◆ Directions for this task
Can you output every line of the listing below as a JSON list of strings, with one string per line and the blank lines left out?
====== Data in this exercise
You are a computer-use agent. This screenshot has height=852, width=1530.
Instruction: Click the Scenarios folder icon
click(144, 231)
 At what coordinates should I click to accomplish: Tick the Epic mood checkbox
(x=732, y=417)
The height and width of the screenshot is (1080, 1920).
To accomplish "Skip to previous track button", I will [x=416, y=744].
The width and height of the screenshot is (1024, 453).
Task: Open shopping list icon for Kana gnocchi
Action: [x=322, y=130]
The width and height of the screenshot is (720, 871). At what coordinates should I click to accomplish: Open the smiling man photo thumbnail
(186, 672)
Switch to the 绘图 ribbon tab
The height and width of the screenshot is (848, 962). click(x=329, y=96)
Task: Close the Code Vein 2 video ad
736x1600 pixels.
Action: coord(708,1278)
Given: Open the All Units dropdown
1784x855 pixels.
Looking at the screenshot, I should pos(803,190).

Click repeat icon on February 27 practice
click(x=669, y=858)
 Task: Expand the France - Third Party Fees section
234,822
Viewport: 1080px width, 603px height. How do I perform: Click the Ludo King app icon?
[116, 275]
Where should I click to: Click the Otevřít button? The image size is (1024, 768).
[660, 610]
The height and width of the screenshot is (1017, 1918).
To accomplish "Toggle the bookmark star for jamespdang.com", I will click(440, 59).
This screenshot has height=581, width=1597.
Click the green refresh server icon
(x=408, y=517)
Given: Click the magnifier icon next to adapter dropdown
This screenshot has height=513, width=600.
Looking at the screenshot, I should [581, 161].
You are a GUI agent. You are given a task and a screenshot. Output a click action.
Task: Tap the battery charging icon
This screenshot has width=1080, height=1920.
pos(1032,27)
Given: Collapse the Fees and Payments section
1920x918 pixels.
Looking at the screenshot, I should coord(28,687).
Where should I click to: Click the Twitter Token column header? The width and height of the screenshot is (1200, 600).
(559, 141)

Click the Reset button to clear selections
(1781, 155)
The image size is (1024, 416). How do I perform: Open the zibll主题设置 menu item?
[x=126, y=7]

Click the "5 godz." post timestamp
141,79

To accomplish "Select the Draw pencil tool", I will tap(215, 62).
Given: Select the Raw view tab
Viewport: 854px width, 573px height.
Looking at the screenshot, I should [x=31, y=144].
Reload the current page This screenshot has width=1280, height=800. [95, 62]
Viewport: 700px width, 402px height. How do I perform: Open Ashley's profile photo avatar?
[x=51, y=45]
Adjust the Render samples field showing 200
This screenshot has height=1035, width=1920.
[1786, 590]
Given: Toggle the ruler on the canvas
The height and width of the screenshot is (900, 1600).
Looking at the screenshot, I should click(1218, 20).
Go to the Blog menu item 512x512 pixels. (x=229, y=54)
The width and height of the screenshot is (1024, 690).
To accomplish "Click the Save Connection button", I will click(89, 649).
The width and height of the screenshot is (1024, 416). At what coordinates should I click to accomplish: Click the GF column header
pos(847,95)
============
◆ Task result
[
  "You are a computer-use agent. This screenshot has height=852, width=1530.",
  "Instruction: Click the Scenarios folder icon",
  "click(144, 231)",
  " At what coordinates should I click to accomplish: Tick the Epic mood checkbox",
  "(x=732, y=417)",
  "The height and width of the screenshot is (1080, 1920).",
  "To accomplish \"Skip to previous track button\", I will [x=416, y=744].",
  "The width and height of the screenshot is (1024, 453).",
  "Task: Open shopping list icon for Kana gnocchi",
  "Action: [x=322, y=130]",
  "The width and height of the screenshot is (720, 871). At what coordinates should I click to accomplish: Open the smiling man photo thumbnail",
  "(186, 672)",
  "Switch to the 绘图 ribbon tab",
  "The height and width of the screenshot is (848, 962). click(x=329, y=96)",
  "Task: Close the Code Vein 2 video ad",
  "736x1600 pixels.",
  "Action: coord(708,1278)",
  "Given: Open the All Units dropdown",
  "1784x855 pixels.",
  "Looking at the screenshot, I should pos(803,190).",
  "Click repeat icon on February 27 practice",
  "click(x=669, y=858)",
  " Task: Expand the France - Third Party Fees section",
  "234,822",
  "Viewport: 1080px width, 603px height. How do I perform: Click the Ludo King app icon?",
  "[116, 275]",
  "Where should I click to: Click the Otevřít button? The image size is (1024, 768).",
  "[660, 610]",
  "The height and width of the screenshot is (1017, 1918).",
  "To accomplish \"Toggle the bookmark star for jamespdang.com\", I will click(440, 59).",
  "This screenshot has height=581, width=1597.",
  "Click the green refresh server icon",
  "(x=408, y=517)",
  "Given: Click the magnifier icon next to adapter dropdown",
  "This screenshot has height=513, width=600.",
  "Looking at the screenshot, I should [581, 161].",
  "You are a GUI agent. You are given a task and a screenshot. Output a click action.",
  "Task: Tap the battery charging icon",
  "This screenshot has width=1080, height=1920.",
  "pos(1032,27)",
  "Given: Collapse the Fees and Payments section",
  "1920x918 pixels.",
  "Looking at the screenshot, I should coord(28,687).",
  "Where should I click to: Click the Twitter Token column header? The width and height of the screenshot is (1200, 600).",
  "(559, 141)",
  "Click the Reset button to clear selections",
  "(1781, 155)",
  "The image size is (1024, 416). How do I perform: Open the zibll主题设置 menu item?",
  "[x=126, y=7]",
  "Click the \"5 godz.\" post timestamp",
  "141,79",
  "To accomplish \"Select the Draw pencil tool\", I will tap(215, 62).",
  "Given: Select the Raw view tab",
  "Viewport: 854px width, 573px height.",
  "Looking at the screenshot, I should [x=31, y=144].",
  "Reload the current page This screenshot has width=1280, height=800. [95, 62]",
  "Viewport: 700px width, 402px height. How do I perform: Open Ashley's profile photo avatar?",
  "[x=51, y=45]",
  "Adjust the Render samples field showing 200",
  "This screenshot has height=1035, width=1920.",
  "[1786, 590]",
  "Given: Toggle the ruler on the canvas",
  "The height and width of the screenshot is (900, 1600).",
  "Looking at the screenshot, I should click(1218, 20).",
  "Go to the Blog menu item 512x512 pixels. (x=229, y=54)",
  "The width and height of the screenshot is (1024, 690).",
  "To accomplish \"Click the Save Connection button\", I will click(89, 649).",
  "The width and height of the screenshot is (1024, 416). At what coordinates should I click to accomplish: Click the GF column header",
  "pos(847,95)"
]